As usually is the case, there was a lot of good stuff that didn’t make it into the newspaper story so I thought I’d share some of Desmond and Espinosa’s other thoughts on the subject with you here.
On how he’ll help Espinosa adjust to the big leagues: “Last year I had Adam Kennedy to kind of guide me through the year and let me know what I needed to do — what was a big deal, what wasn’t a big deal, things I should worry about, just kind of pick my battles. That’s kind of what I plan on doing for Danny.”
On his friendly relationship with Espinosa: “We just have fun with each other. We poke each other like brothers… At the end of the day, we know that we’re going to be stuck with each other for who knows how long. Hopefully a long time. I think we’re both ready. We’re both excited for it and we’re both excited to tackle the challenges ahead.”
On how Espinosa being a former shortstop will be helpful: “He was a really good shortstop, so if I have a question, I’m not afraid to ask him. Him being a younger guy, I think a lot of people would have a problem with that but I know that he can play. I know that he’s a good defender and I think I can learn something from him.”
On what he’d heard about Espinosa before he arrived in Washington last September: I have buddies down (in the minor leagues) that were playing with him and the whole time I was going up ahead of him, they were telling me, ‘Hey, you know this kid’s really good, you guys are going to have fun together, you’re really going to like him.’ Now that I finally get to meet him and play with him, they were all right. I understand all the things that they were talking about, the excitement that he brings to the field.
“We are a lot alike. We both like to push everything to the limit and we’re not afraid to make mistakes. I think that’s going to be the biggest thing, we want to push each other as far as we can go. I think for the organization that’s going to be a good thing, hopefully people will feed off of that and we can bring a championship here.”

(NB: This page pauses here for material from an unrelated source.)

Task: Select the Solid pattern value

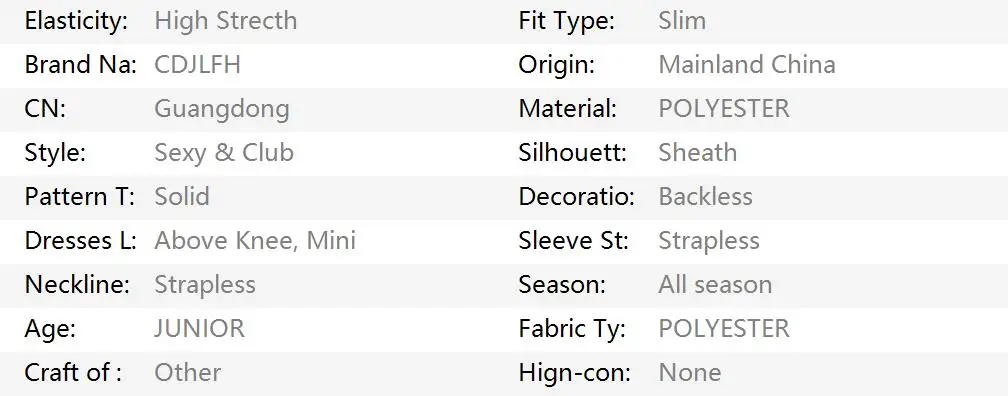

On playing in the infield with new first baseman Adam LaRoche: “It’s great. I think not only his defense, not only his bat, the way he is, his personality. He’s consistent throughout everything he does, whether it’s golfing, fishing, hunting, whatever it may be, he’s always that cool, calm, collected. You need that balance. You need to have that high energy guy, you need to have some guys that are real relaxed and everyone balances themselves out in between and I think that’s what he’s really going to do… It just gives you a little more confidence knowing he’s going to be over there for you and he’s working his tail off to become a better first baseman. He’s regarded as one of the best now and he’s out there every day trying to get better and that’s a good sign.”
On how he feels this year in camp, as opposed to the past: I guess in a sense (second base) was my position to lose — and nothing’s been won yet, the team hasn’t been cut down to the final 25 guys, but it’s been awesome. I feel more at ease, I feel like I’ve been playing my game more, I don’t feel as uptight. I just feel like I’m able to go out there and be myself, the personality that I want to be on the field and in the clubhouse. That allows me to be me so I can take it out to the field and I feel comfortable.”
On how difficult it was to make the transition to second base after over 300 games at shortstop in the minor leagues: “It wasn’t tough. You just had to put in the work. I’d played it before. It was a long time ago, but I had played it before. It was just a matter of getting comfortable back over there again. I would say, the big thing is that at shortstop, it’s your infield. At second base, now you play off what the shortstop wants. You might have an idea but now you’ve got to work with him and I trust Ian that he’s going to put me in the right place. He’s played in the league longer than I have. He’s going to know the hitters better, I’m going to go off what he thinks.”
On the friendship between the two and how he and Desmond developed chemistry so easily: “I think it’s just working with each other. We ask each other, ‘Do you want the ball? Where do you need the ball?’ Just getting to know each other… It’s all about getting to know what the other person’s going to do. How they’re going to give you a double play ball, how hard the ball’s going to come, at what angle, it’s all just about learning the other person. I think we’ve worked hard on that.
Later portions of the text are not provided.